The average overall accessibility score -- which is intended to give colleges a high-level estimate of the accessibility of their course content -- has risen from 27.5 percent in 2012 to 30.6 percent. That does not mean that less than one-third of course materials are accessible to people with disabilities, however. The accessibility issues flagged by Ally are weighted differently. For example, a scanned document that is completely unreadable to a blind student has a greater impact on the score than a document with contrast issues, Blackboard said.

“We are seeing over the last five years a very slight improvement, but over all the improvements are small,” said Nicolaas Matthijs, a product manager at Blackboard who helped develop Ally. “We’re still far away from where we ideally want to be.”

In a statement, the National Federation of the Blind also lamented the “glacial progress” seen in the data.

“These findings confirm that there is definite progress in the higher education community with respect to providing content that is nonvisually accessible,” Chris Danielsen, director of public relations, said in an email. “They also demonstrate that institutions are becoming more educated about accessibility and its importance. However, this progress is extremely slow, and all the while blind students continue to struggle.”

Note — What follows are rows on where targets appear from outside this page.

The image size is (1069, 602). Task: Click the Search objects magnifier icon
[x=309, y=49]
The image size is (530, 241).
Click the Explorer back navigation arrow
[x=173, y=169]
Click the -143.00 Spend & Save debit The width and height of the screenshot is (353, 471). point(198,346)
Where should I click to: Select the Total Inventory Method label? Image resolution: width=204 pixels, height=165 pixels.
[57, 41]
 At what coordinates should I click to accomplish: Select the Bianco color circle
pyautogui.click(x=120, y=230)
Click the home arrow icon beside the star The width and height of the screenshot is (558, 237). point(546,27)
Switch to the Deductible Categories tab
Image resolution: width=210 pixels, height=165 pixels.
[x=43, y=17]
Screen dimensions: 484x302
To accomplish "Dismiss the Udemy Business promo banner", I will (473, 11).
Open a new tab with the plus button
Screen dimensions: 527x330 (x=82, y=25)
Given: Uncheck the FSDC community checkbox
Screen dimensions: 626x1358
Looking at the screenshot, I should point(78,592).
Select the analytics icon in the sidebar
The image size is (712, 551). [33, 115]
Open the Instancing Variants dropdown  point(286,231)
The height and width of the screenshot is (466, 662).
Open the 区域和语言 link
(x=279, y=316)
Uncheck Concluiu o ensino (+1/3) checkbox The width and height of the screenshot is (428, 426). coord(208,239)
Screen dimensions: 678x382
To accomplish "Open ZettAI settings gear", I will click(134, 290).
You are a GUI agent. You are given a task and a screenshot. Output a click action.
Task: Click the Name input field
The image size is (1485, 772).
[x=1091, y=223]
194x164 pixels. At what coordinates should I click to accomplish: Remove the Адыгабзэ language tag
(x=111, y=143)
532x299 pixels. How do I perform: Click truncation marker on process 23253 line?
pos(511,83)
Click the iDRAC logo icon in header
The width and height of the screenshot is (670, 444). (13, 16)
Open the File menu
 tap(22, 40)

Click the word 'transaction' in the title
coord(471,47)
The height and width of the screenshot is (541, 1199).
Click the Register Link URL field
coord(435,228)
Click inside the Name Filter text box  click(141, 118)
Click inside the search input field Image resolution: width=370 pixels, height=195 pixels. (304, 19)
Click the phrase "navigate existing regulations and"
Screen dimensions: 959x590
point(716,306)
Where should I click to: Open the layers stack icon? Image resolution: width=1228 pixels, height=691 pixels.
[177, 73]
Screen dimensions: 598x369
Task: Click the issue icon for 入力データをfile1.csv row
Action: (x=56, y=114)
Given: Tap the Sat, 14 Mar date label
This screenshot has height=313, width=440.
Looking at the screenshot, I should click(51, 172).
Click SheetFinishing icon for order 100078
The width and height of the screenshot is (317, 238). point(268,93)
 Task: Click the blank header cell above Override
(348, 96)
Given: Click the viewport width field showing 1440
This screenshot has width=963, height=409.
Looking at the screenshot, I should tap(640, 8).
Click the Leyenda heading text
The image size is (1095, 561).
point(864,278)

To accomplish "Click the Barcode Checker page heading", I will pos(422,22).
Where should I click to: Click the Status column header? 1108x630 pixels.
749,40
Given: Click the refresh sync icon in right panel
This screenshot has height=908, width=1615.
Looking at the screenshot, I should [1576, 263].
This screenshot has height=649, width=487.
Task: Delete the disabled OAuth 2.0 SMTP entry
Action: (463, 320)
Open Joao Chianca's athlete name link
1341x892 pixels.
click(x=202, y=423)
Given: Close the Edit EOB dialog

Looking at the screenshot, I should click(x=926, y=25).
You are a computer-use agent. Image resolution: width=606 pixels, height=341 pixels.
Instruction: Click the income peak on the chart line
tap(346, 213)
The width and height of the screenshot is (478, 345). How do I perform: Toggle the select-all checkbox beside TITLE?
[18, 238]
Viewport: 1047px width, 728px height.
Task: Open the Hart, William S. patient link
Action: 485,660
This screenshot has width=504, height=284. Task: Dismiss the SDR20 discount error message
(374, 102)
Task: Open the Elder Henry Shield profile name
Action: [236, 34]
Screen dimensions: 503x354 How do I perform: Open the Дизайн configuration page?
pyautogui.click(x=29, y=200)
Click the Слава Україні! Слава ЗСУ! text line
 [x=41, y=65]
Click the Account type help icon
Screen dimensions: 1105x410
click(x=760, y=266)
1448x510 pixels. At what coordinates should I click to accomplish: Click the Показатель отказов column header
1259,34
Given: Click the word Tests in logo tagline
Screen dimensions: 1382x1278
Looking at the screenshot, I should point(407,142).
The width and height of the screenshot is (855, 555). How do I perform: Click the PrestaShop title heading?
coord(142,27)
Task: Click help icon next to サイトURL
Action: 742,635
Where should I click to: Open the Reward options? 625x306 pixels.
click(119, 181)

The NFB is one of several organizations pushing for the passage of the Accessible Instructional Materials in Higher Education (AIM HE) Act, which would develop and promote voluntary accessibility guidelines for course materials.

Matthijs said the data don’t properly capture the fact that an increasing number of colleges are taking steps to make course content accessible to students with disabilities (although some of the institutions may be doing so because of the looming “threat of some sort of legal action,” he said).

“As accessibility has become a bigger issue, we’ve seen an average improvement, which in many cases can be tied back to institutional initiatives,” Matthijs said. “But the progress has been slow.”

Margaret Price, associate professor of English and director of disability studies at Ohio State University, said in an email that she is concerned that the gap between the colleges making an effort to address accessibility issues and those that aren’t may be widening.

“We may be perceiving the emergence of a new digital divide -- a divide between those who create content that is accessible from the start … and those who assume that accessibility must be extremely difficult or expensive, and not worth the effort,” Price said. “That's simply not true, but it's a myth that I seem to be running into with increasing frequency -- even as I am also running into more and more professors and students who are excited to think about access in creative and generative ways.”